What the exercise asks:
Reproduce the rows below verbatim, beginning at the line that contains "You are a computer-use agent. 800x417 pixels." and stopping after the line that contains "pyautogui.click(x=1087, y=293)".

::::

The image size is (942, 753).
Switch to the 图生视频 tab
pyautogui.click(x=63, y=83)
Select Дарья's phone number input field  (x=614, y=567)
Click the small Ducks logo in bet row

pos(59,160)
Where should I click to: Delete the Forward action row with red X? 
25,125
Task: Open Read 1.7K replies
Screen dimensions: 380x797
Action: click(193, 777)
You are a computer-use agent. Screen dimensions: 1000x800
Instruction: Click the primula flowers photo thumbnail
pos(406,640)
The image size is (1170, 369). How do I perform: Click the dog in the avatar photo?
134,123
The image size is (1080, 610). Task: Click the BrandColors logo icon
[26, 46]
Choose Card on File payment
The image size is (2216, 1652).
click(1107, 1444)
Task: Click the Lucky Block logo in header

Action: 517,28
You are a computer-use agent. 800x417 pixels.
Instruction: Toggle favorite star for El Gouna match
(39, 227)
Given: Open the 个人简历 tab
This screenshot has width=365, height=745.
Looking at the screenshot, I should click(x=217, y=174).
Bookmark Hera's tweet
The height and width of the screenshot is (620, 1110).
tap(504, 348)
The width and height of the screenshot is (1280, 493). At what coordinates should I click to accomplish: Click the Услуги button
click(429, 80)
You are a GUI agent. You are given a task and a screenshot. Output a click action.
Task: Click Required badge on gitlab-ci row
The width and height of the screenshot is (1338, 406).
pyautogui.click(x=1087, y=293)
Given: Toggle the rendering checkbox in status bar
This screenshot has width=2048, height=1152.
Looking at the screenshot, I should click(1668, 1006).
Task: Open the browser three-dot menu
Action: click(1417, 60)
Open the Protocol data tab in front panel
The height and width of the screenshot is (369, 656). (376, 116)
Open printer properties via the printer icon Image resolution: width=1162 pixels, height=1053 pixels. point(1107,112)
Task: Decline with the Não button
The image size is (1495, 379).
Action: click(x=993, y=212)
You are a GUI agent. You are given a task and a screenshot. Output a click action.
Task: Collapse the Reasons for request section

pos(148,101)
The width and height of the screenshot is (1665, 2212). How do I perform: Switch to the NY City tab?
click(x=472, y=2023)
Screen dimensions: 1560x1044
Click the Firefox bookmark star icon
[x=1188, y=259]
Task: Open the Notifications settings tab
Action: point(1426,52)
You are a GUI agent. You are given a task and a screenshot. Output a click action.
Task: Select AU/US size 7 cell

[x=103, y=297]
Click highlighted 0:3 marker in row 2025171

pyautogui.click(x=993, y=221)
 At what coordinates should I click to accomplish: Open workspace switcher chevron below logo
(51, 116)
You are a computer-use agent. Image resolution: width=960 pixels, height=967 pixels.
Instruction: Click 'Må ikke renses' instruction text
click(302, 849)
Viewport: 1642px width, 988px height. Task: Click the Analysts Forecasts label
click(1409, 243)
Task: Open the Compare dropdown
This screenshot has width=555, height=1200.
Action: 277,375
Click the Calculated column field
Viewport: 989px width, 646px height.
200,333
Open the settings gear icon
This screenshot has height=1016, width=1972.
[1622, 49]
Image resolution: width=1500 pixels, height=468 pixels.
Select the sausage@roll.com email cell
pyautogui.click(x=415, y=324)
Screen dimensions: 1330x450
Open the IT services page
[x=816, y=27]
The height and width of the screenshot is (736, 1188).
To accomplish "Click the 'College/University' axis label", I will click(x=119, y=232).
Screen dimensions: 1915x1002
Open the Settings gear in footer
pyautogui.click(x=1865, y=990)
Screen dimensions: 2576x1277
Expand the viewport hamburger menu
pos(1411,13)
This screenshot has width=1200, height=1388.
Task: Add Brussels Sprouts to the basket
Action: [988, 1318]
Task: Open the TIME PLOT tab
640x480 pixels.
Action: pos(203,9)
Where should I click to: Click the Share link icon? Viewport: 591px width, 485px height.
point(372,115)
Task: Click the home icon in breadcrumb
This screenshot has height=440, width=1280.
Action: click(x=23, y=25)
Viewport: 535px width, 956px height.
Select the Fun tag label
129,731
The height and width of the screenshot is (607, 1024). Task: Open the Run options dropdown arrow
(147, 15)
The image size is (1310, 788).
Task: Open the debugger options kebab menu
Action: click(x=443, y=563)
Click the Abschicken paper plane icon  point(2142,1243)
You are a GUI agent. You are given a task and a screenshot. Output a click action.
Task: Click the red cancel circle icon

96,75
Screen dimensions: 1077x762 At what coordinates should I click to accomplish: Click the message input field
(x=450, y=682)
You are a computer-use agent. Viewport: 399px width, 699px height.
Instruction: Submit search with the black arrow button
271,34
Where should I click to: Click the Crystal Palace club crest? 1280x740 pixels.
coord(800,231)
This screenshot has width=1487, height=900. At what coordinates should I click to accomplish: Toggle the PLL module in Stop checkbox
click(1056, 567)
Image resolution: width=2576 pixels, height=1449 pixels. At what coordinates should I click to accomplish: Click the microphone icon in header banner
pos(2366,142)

::::

Solution for this problem:
You are a computer-use agent. 800x417 pixels.
Instruction: Toggle favorite star for El Gouna match
(39, 227)
Given: Open the 个人简历 tab
This screenshot has width=365, height=745.
Looking at the screenshot, I should click(x=217, y=174).
Bookmark Hera's tweet
The height and width of the screenshot is (620, 1110).
tap(504, 348)
The width and height of the screenshot is (1280, 493). At what coordinates should I click to accomplish: Click the Услуги button
click(429, 80)
You are a GUI agent. You are given a task and a screenshot. Output a click action.
Task: Click Required badge on gitlab-ci row
The width and height of the screenshot is (1338, 406).
pyautogui.click(x=1087, y=293)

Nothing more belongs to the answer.